下午,痛感减轻了些。我爬起来,烧了壶热水,小口小口地喝。窗外天色渐暗,晚霞把云染成橘红色,又慢慢褪成灰蓝。

马嘉懿没回来。

也没消息。

我打开手机,没有未接来电,没有微信。倒是有几条工作群的消息,无关紧要。往下翻,许俊英又发了条:“有事随时叫我。”

我放下手机。

胃还是隐隐作痛,但能忍受了。我去洗了个澡,热水冲在背上,暂时驱散了寒意。出来时,听见开门的声音。

钥匙转动,门推开。

马嘉懿站在门口,手里提着公文包。他看见我,愣了一下,随即皱起眉。

“你脸色怎么这么差?”

我没说话,转身往卧室走。

“徐梦瑶。”他叫住我。

我停下脚步,没回头。

“我们谈谈。”他说。

声音很疲惫,带着沙哑。

我没动。等着他往下说。

几秒钟的沉默。然后我听见公文包放在鞋柜上的声音,听见他换鞋,脚步声靠近。

“那天晚上……”他开口。

就在这时,我的胃又狠狠地抽了一下。痛得我弯下腰,手指抓住门框。

“你怎么了?”他快步走过来。

“没事。”我咬着牙说。

他伸手要扶我,我躲开了。他的手僵在半空,然后慢慢放下。

“去医院。”他说。

“不用。”

“你这样叫不用?”他声音提高了,“脸色白得跟纸一样!”

“跟你没关系。”我直起身,看着他,“反正你忙着应酬,忙着跟女客户吃双人晚餐,忙着……”

我没说完。

因为看见他的表情变了。

不是愤怒,不是愧疚。是一种……近乎悲哀的东西。他看着我,眼睛里有红血丝,眼下有很深的阴影。

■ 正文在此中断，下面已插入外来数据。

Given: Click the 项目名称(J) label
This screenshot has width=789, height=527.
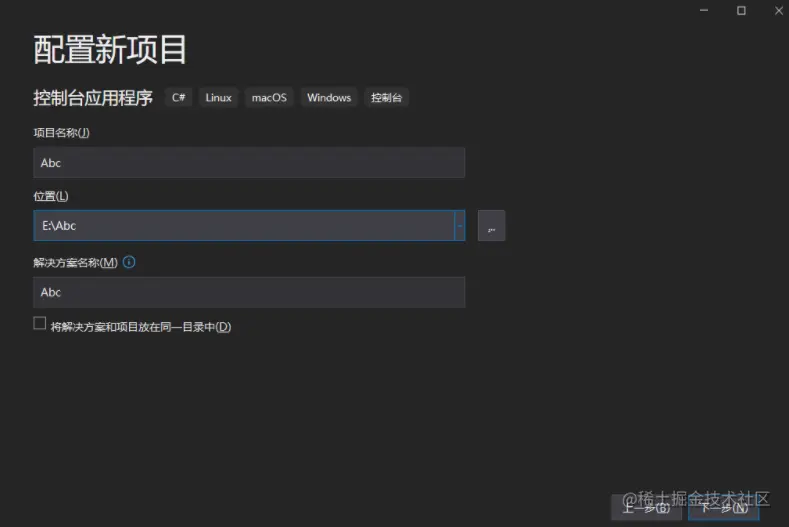Looking at the screenshot, I should 61,133.
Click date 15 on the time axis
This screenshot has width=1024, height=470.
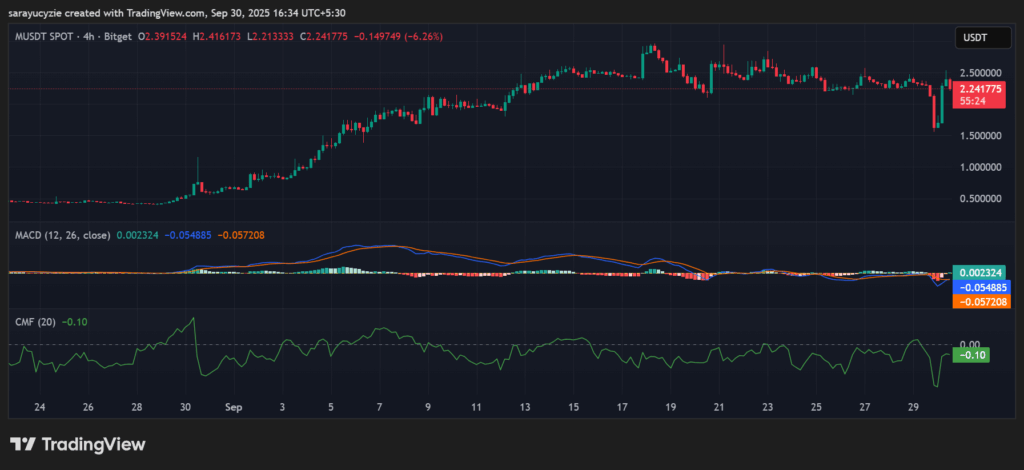coord(572,408)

“对,”他忽然笑了,笑得很奇怪,“我很忙。忙到没时间管你,忙到连你生病都不知道。”

他转身往厨房走。

我听见冰箱开门的声音,听见易拉罐被拿出来的摩擦声。然后他走回来,手里拿着一罐啤酒。

冰啤酒,罐身还冒着水汽。

他递给我。

我愣住了,没接。

“拿着。”他说,声音里带着一种奇怪的亢奋。

我还是没动。

他拉过我的手,把啤酒罐塞进我手里。铝罐冰凉,冻得我一哆嗦。胃还在痛,痛得我想吐。